** Start Passage **

Peephole optimizations in LLVM related to FP can be classified into two categories: optimizations that preserve bitwise precision (i.e., there is no loss in accuracy with the optimization) and optimizations that do not preserve bit precision (i.e., sacrifice some accuracy). The optimizations that preserve bit precision can further be classified into two categories: optimizations that are identities according to the IEEE-754 standard and optimizations that preserve bit precision in the absence of special values. LLVM, by default, enables optimizations that are identities according to the standard. LLVM enables bit-precise optimizations in the absence of special values with explicit fast-math attributes nnan (assume no NaNs), nsz (assume no distinction between two zeros), and ninf (assume no infinities). LLVM enables optimizations that are not bit-precise with fast-math attributes arcp (allow reciprocals) and fast.
In this paper, we are focused on verifying the correctness of bit-precise floating point based peephole optimizations in LLVM. We propose Alive-FP, a new domain-specific language, that extends Alive with FP instructions, types, and predicates (see Sect. 3) and allows the use of both integer and FP operations. Alive-FP proves the correctness of FP optimizations by encoding them into first-order logic formulae in the SMT-LIB theory of floating point arithmetic (FPA), whose validity is checked using Z3 [5]. We highlight the under-specification in the LLVM’s language reference manual about undefined behavior and rounding modes with floating point operations. Given this under-specification about undefined behavior and rounding modes, we provide multiple encodings for the FP instructions and attributes (see Sect. 4) into FPA theory. We have translated 104 bit-precise FP peephole optimizations from LLVM into Alive-FP (see Sect. 5). In this process, Alive-FP has discovered seven previously unknown floating point bugs [8–12]. We have added new features to Alive-FP on request from developers (e.g., bitcast with FP). Alive-FP is open source [13].
2 Background
This section provides background on Alive [3], which we build upon in this work. We also provide a quick primer on the FP representation in the IEEE standard.
2.1 Alive Domain-Specific Language
Alive [3] is a domain-specific language for specifying LLVM’s peephole optimizations. The Alive interpreter automatically checks the correctness of an optimization by encoding it into a formula in first-order logic whose validity is checked using an SMT solver. It also generates C++ code for use within LLVM, which implements the optimization.
Syntax. Alive syntax is similar to the LLVM intermediate representation (IR), because LLVM developers are already familiar with it. Alive optimizations are specified as source \(\Rightarrow \) target, with an optional precondition. An Alive optimization is a directed, acyclic graph (DAG), with two root nodes, which have only outgoing edges. One root is the source, which is the instruction to be replaced, and the other is the target, which replaces it. To indicate that the source root replaces the target, they must have the same name. The leaves in the DAG are input variables, symbolic constants, or constant expressions. The target may refer to instructions defined in the source and create new instructions, which will be added when the source root is replaced. An example Alive optimization is shown in Fig. 1. The root %d in the source is replaced with the root in the target when the precondition is satisfied (i.e., isSignBit(C1), where C1 is a symbolic constant). Alive preconditions consist of built-in predicates, equalities, signed/unsigned inequalities, and predicates representing the result of dataflow analyses. An Alive optimization is parametric over types and bit widths. Hence, the Alive interpreter checks the correctness of the optimization for feasible types and bit widths.

** End Passage **

■ Exercise objective ■
Extend the passage on verifying LLVM's floating-point peephole optimizations, picking up right after its last sentence.

** Start Stored data **

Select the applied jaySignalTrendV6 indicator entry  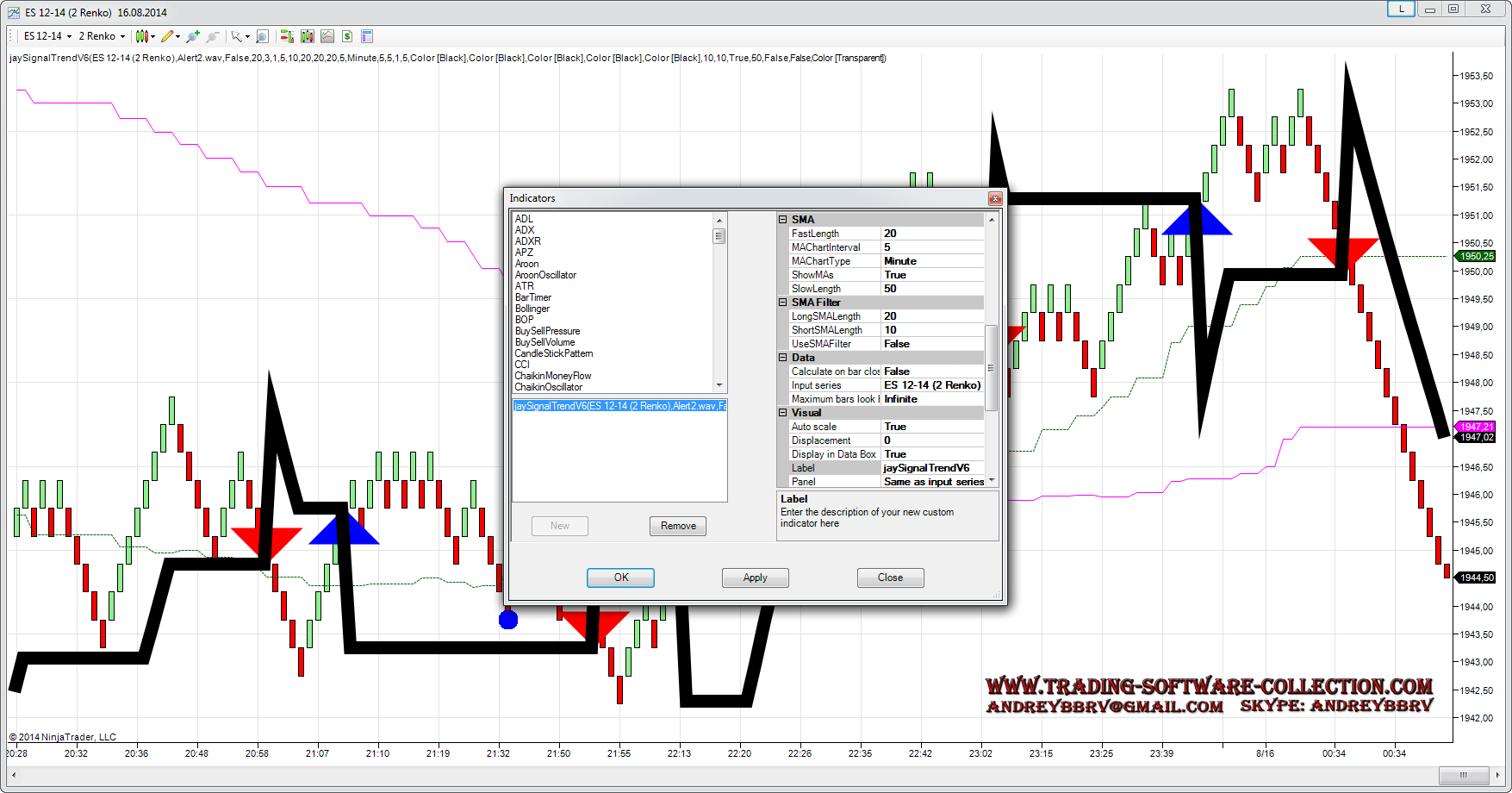click(619, 406)
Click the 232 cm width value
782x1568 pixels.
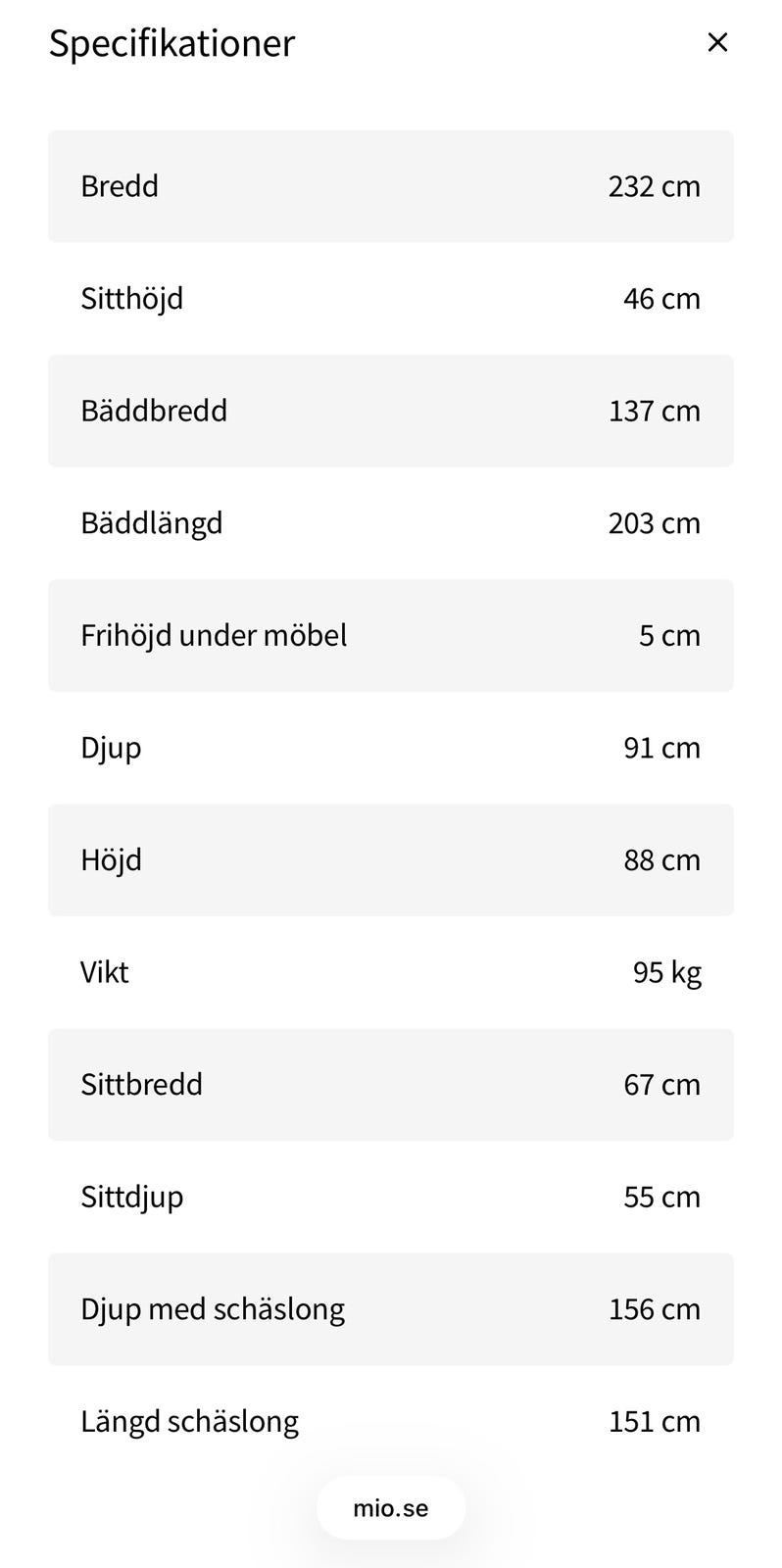(x=654, y=186)
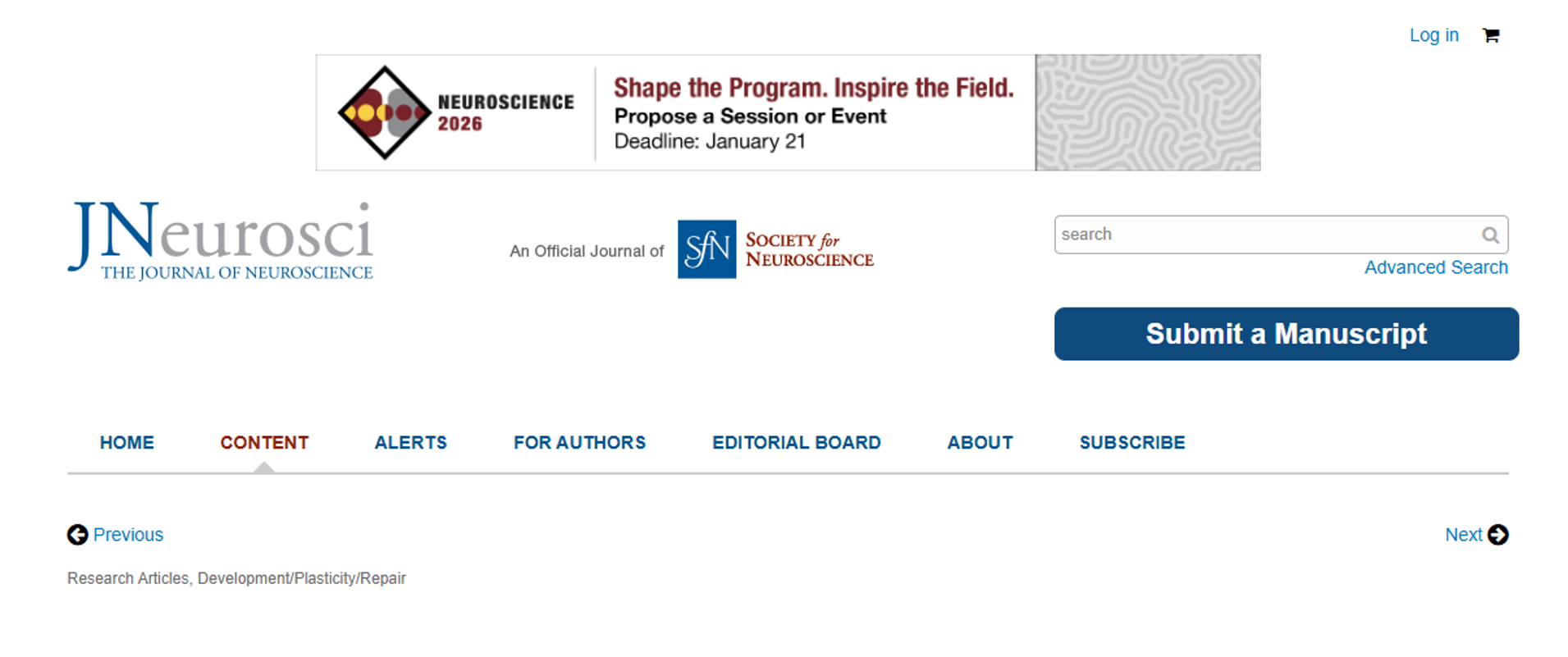Focus the search input field
The height and width of the screenshot is (657, 1568).
1264,235
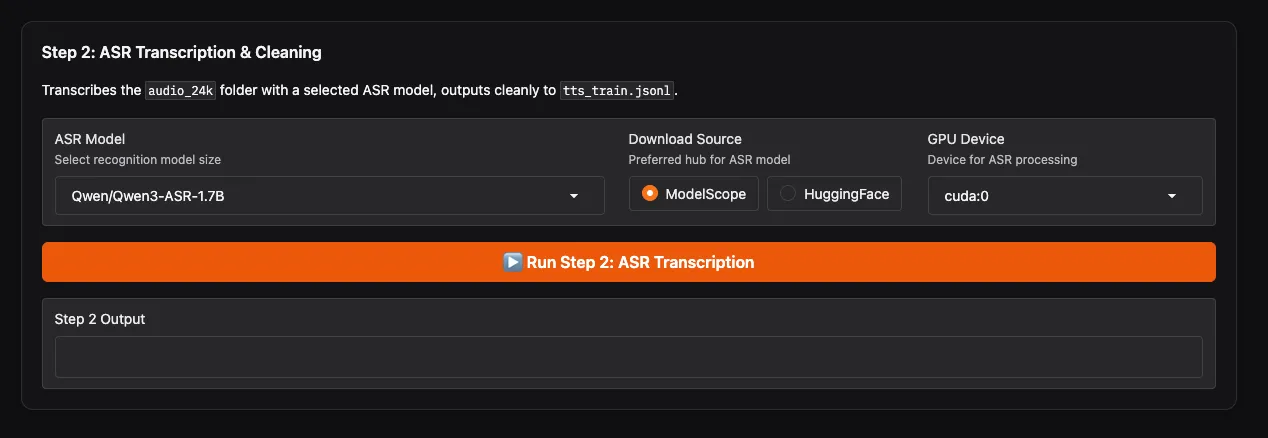Click the play icon on the Run button
This screenshot has width=1268, height=438.
512,262
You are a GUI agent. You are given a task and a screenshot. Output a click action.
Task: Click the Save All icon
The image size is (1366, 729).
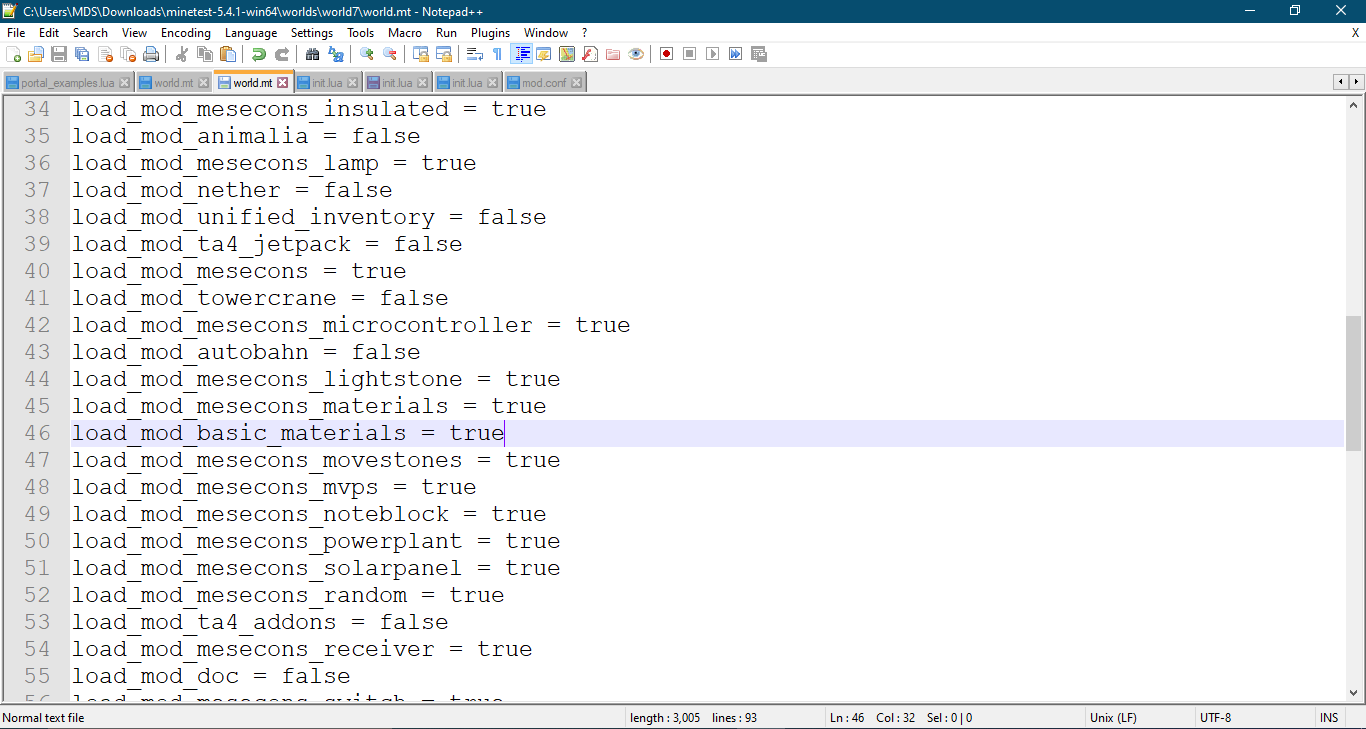tap(82, 54)
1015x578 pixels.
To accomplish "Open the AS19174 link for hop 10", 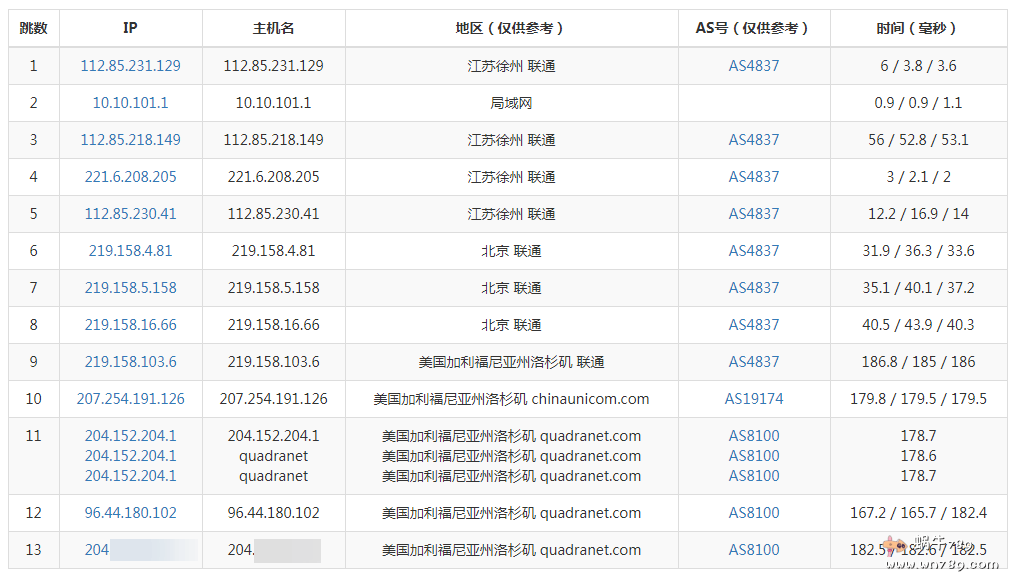I will pos(755,398).
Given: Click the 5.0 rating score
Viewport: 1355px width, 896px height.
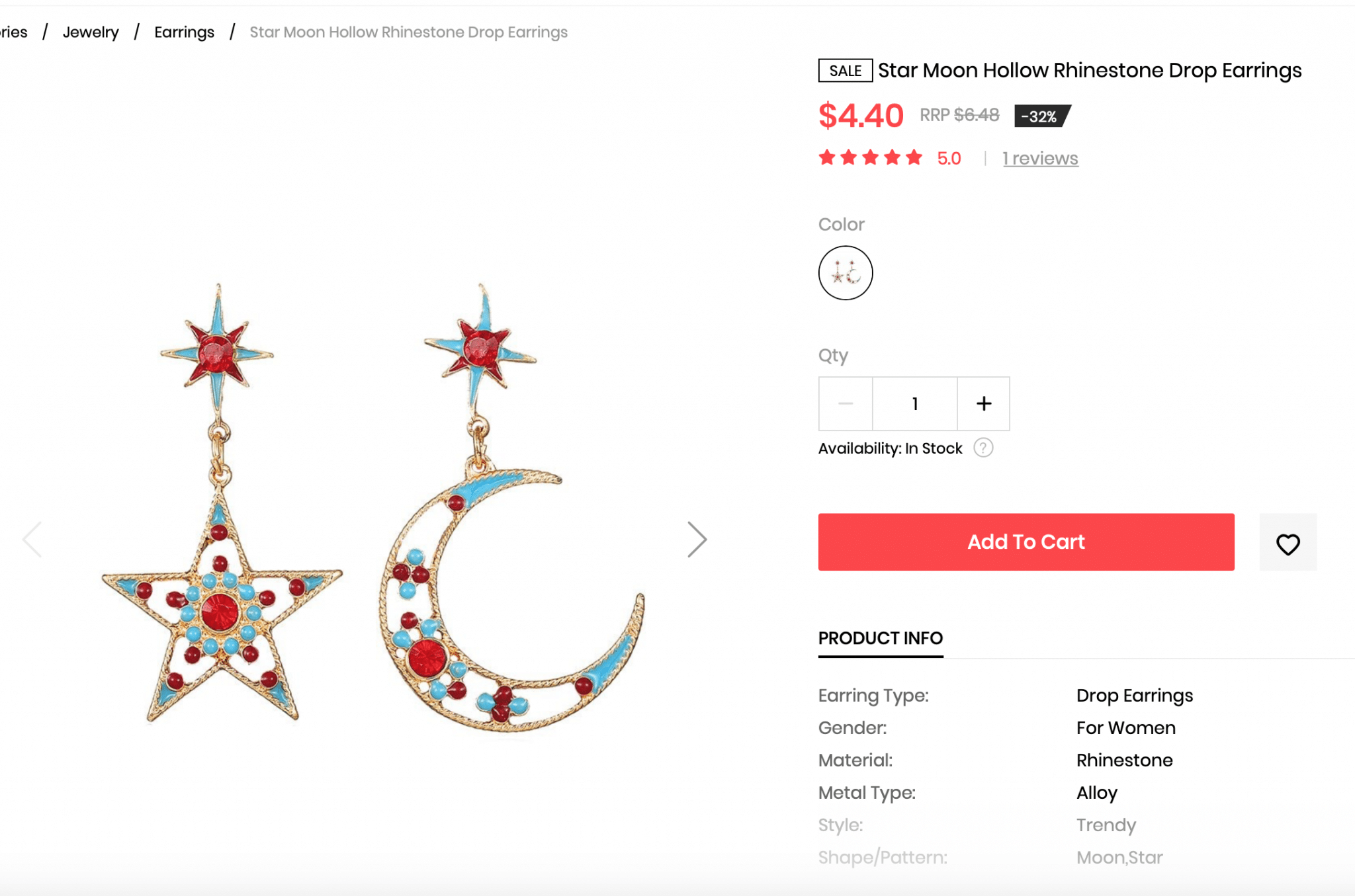Looking at the screenshot, I should (x=949, y=159).
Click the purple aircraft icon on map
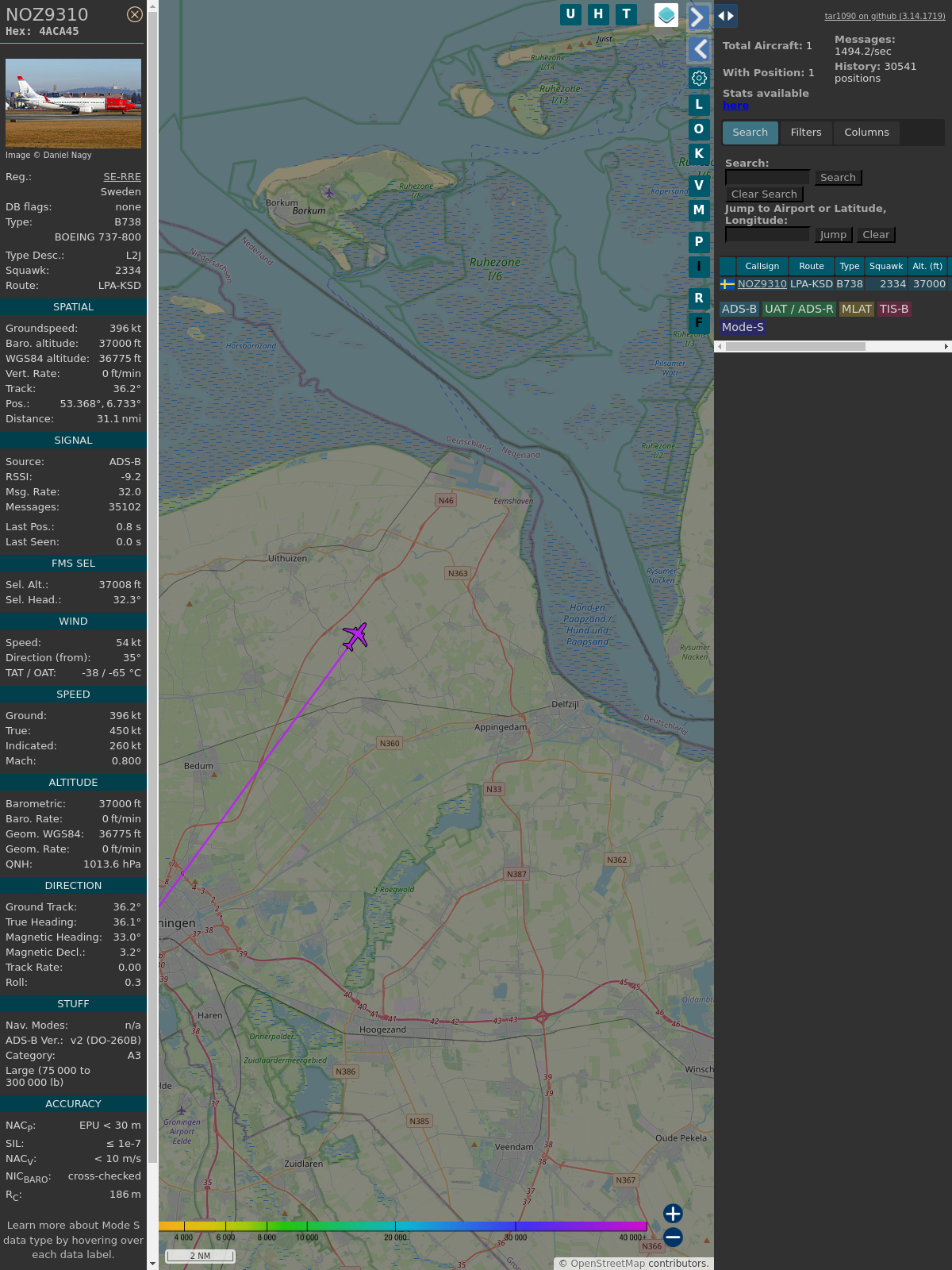This screenshot has width=952, height=1270. pyautogui.click(x=355, y=636)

** End Stored data **

■ Result ■
Undefined behavior and compiler optimizations. Most compiler bugs result from a misunderstanding in the semantics, especially regarding various kinds of undefined behavior [3]. The semantics of an instruction specifies when it is well-defined. LLVM optimizes the program with the assumption that the programmer never intends to have undefined behavior in the program [14–16].
To aggressively optimize well-defined programs, LLVM IR has undefined behavior with catch-fire semantics, the undef value, and poison values. Undefined behavior in LLVM is similar to undefined behavior in C/C++, where program can perform any action in the presence of undefined behavior. Typically, a program with undefined behavior will cause a fault/trap (e.g., division by zero) at runtime.
The undef value indicates that the program reads an uninitialized memory location and the program is expected to be well-defined for any value chosen for the undef value. The undef value is equivalent to reading a hardware register at an arbitrary instant of time.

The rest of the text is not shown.